Exercise inputs ::
────────────────

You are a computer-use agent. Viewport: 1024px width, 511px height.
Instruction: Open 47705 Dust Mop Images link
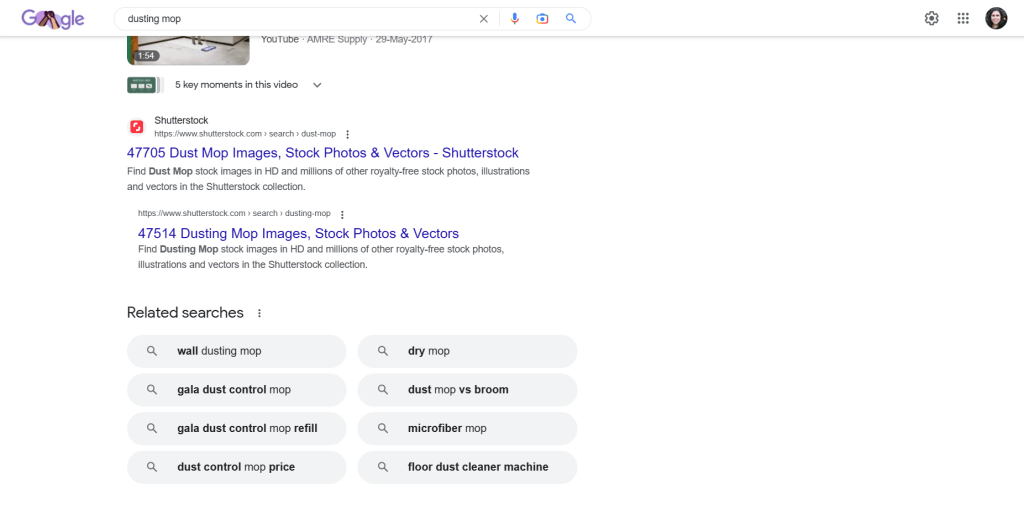click(x=322, y=153)
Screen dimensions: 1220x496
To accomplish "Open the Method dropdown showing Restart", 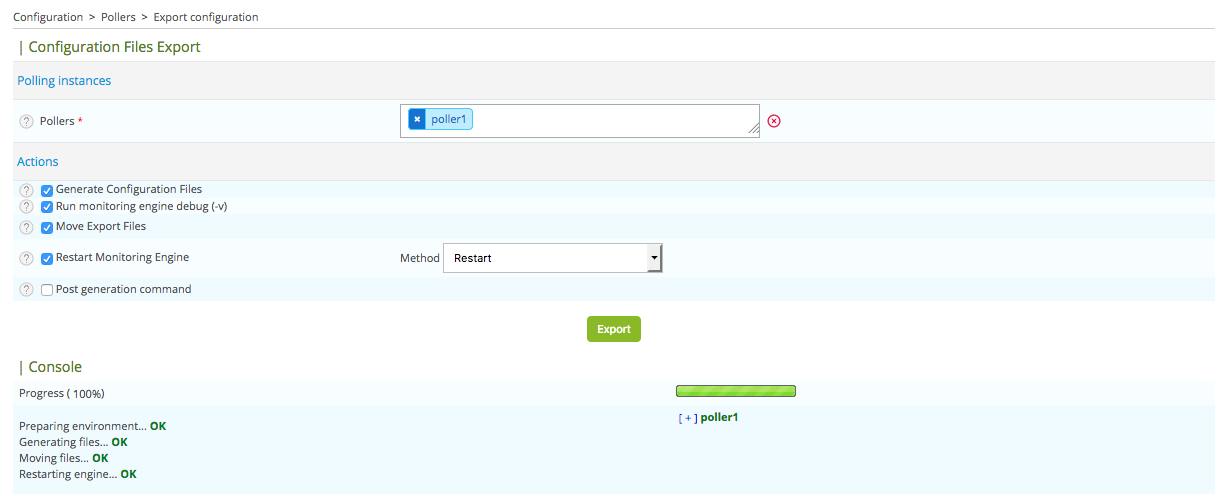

────────────────

Your goal ::
Produce a word-for-word version of the material, with no pictures included.

Reply ::
You are a computer-use agent. Viewport: 1024px width, 511px height.
Instruction: Open 47705 Dust Mop Images link
click(x=322, y=153)
Screen dimensions: 1220x496
To accomplish "Open the Method dropdown showing Restart", 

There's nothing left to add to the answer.